Extract every text line from the entries below verbatim and leave out the pictures.
* begin *
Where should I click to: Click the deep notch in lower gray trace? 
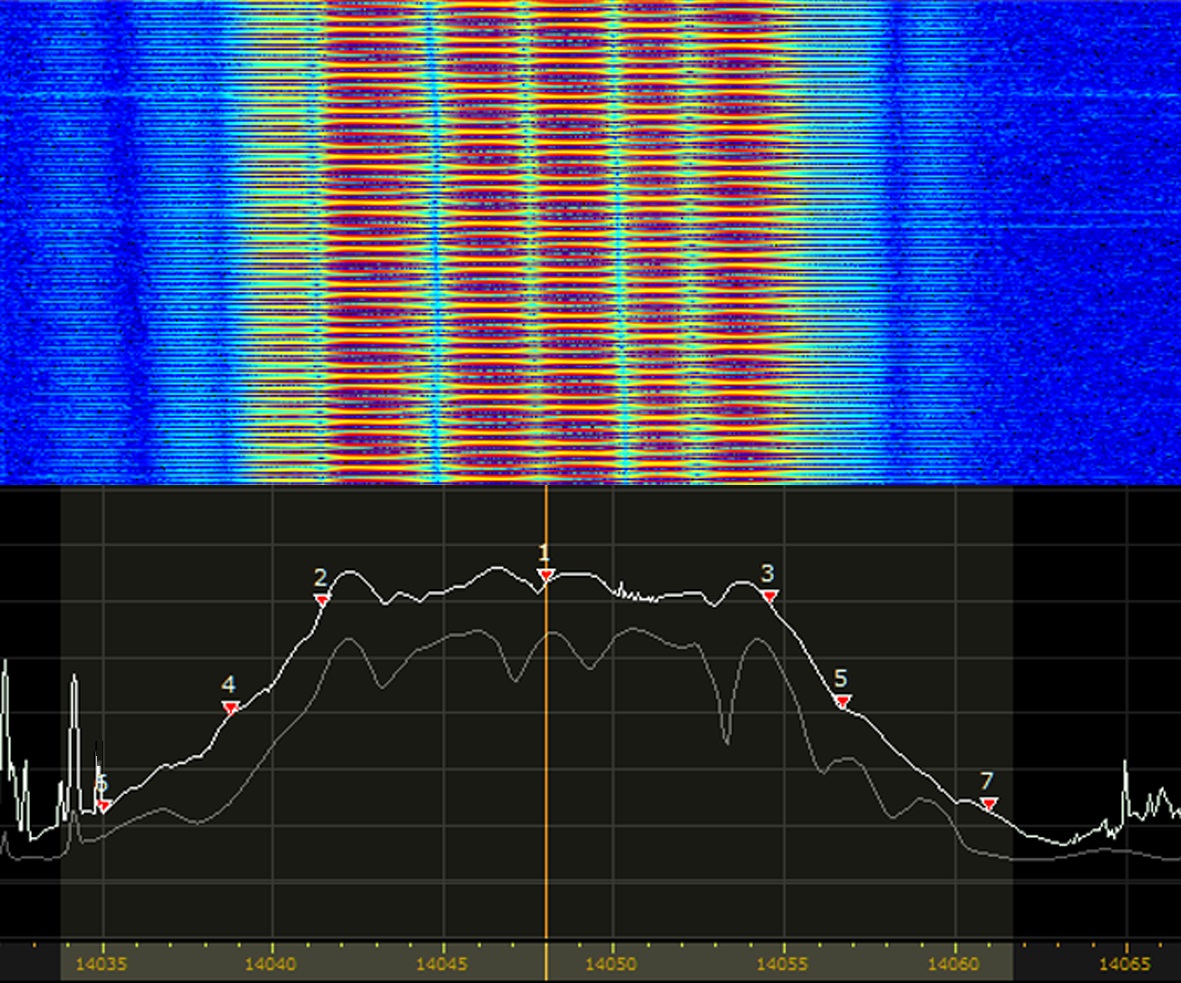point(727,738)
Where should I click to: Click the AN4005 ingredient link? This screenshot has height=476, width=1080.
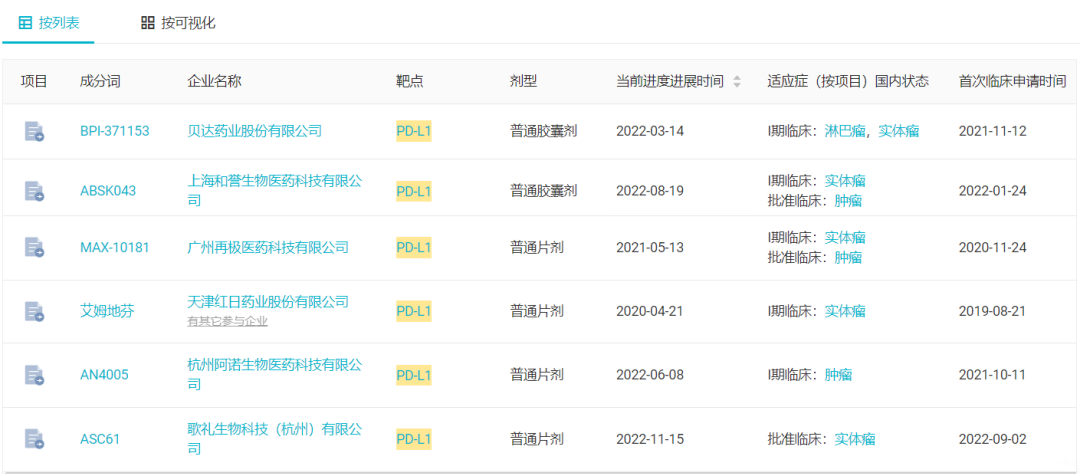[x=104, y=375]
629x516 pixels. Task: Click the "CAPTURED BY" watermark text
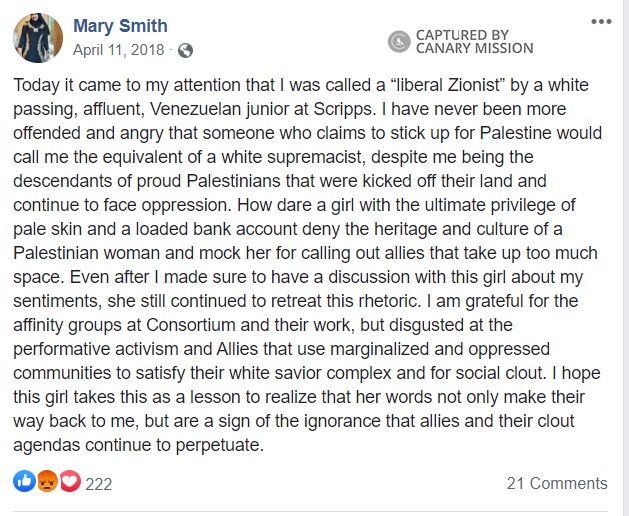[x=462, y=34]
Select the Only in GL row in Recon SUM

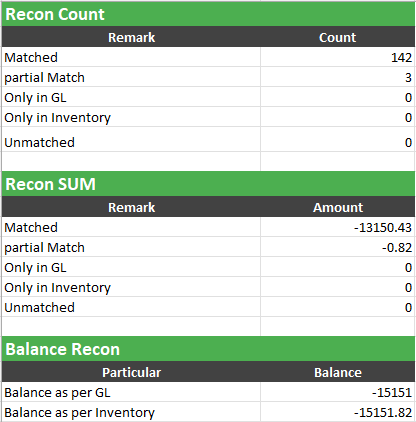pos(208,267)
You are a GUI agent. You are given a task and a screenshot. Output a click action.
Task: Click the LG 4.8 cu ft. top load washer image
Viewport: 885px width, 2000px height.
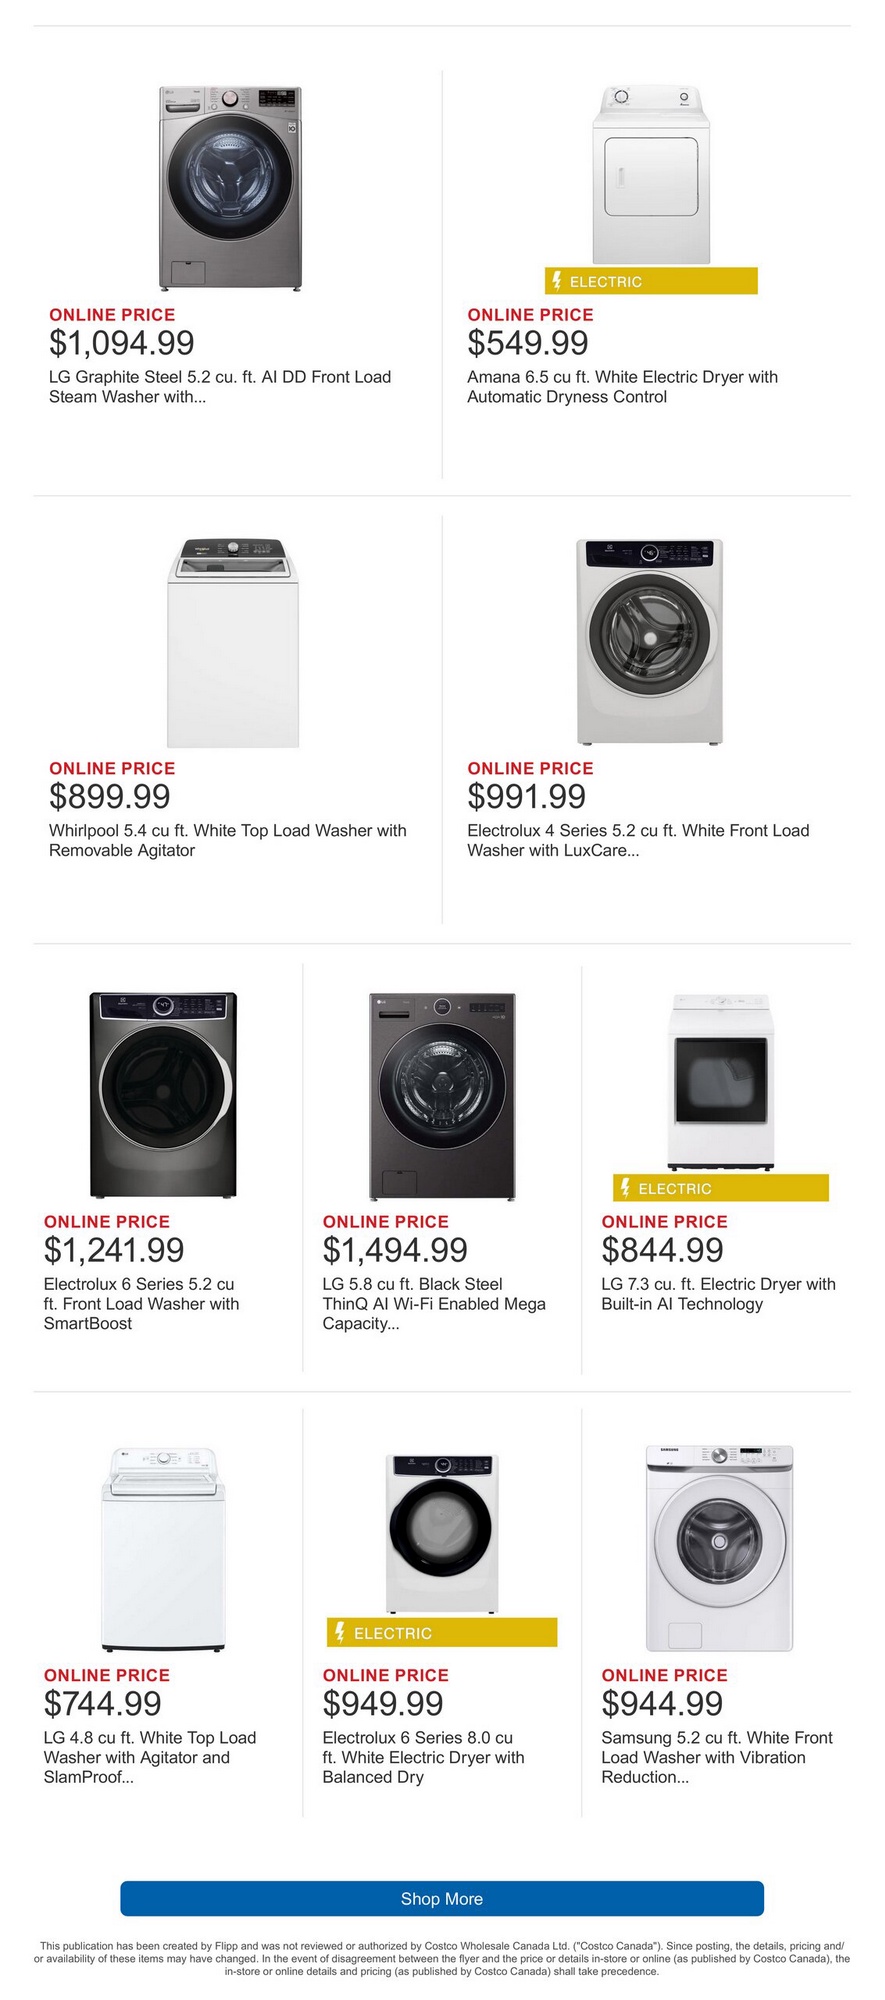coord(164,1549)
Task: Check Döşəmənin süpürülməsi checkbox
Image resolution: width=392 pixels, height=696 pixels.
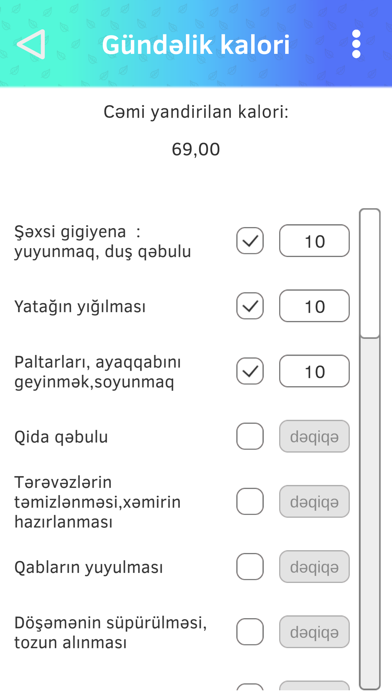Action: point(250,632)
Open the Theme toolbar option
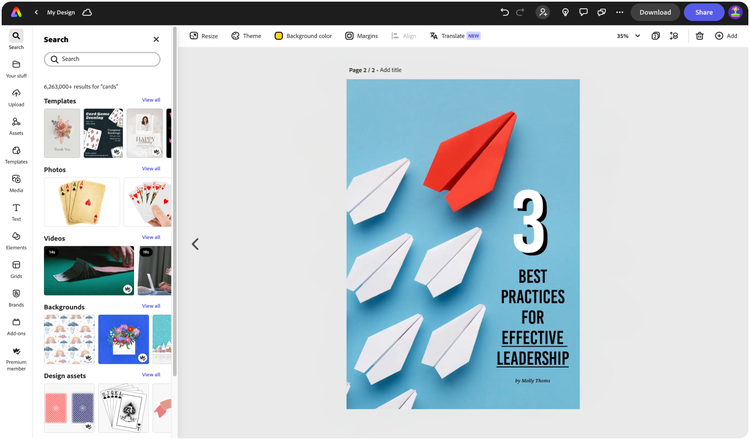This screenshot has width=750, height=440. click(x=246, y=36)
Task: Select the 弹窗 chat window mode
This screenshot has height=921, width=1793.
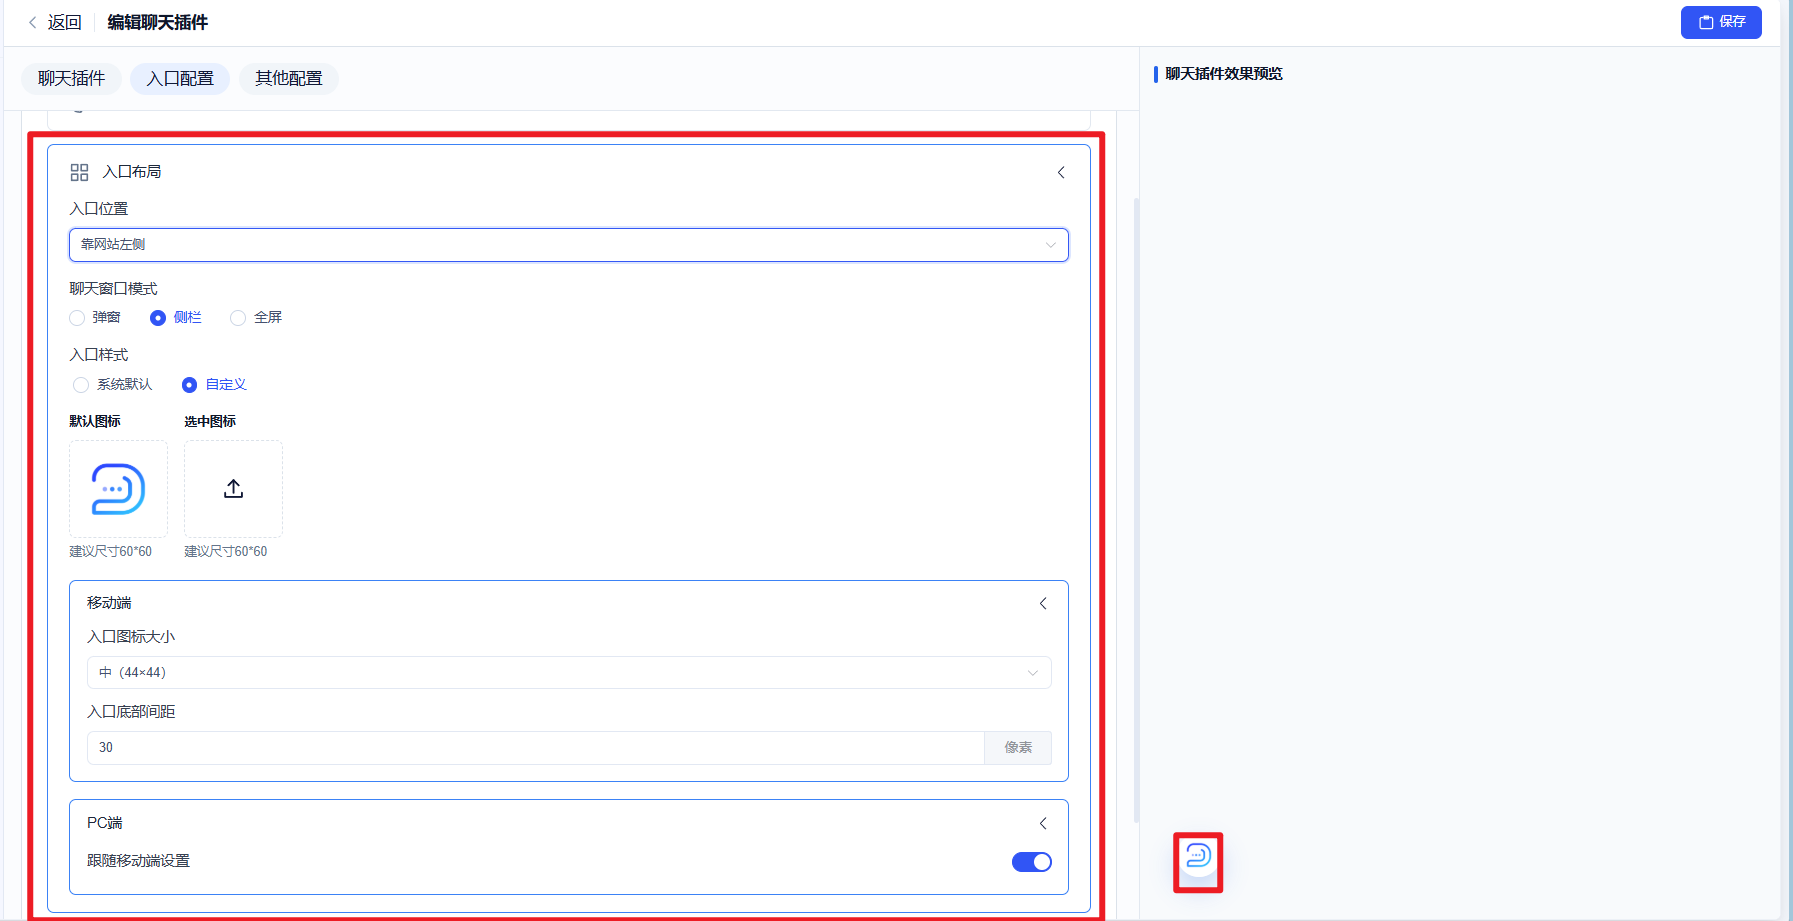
* end *
Complete output:
Where should I click to: Click the deep notch in lower gray trace? 
point(727,738)
Where should I click to: Click the AN4005 ingredient link? This screenshot has height=476, width=1080.
[x=104, y=375]
629x516 pixels. Task: Click the "CAPTURED BY" watermark text
[x=462, y=34]
Select the Only in GL row in Recon SUM

pos(208,267)
You are a GUI agent. You are given a task and a screenshot. Output a click action.
Task: Click the LG 4.8 cu ft. top load washer image
Viewport: 885px width, 2000px height.
coord(164,1549)
Task: Check Döşəmənin süpürülməsi checkbox
Image resolution: width=392 pixels, height=696 pixels.
Action: point(250,632)
Open the Theme toolbar option
This screenshot has width=750, height=440. click(x=246, y=36)
Task: Select the 弹窗 chat window mode
This screenshot has height=921, width=1793.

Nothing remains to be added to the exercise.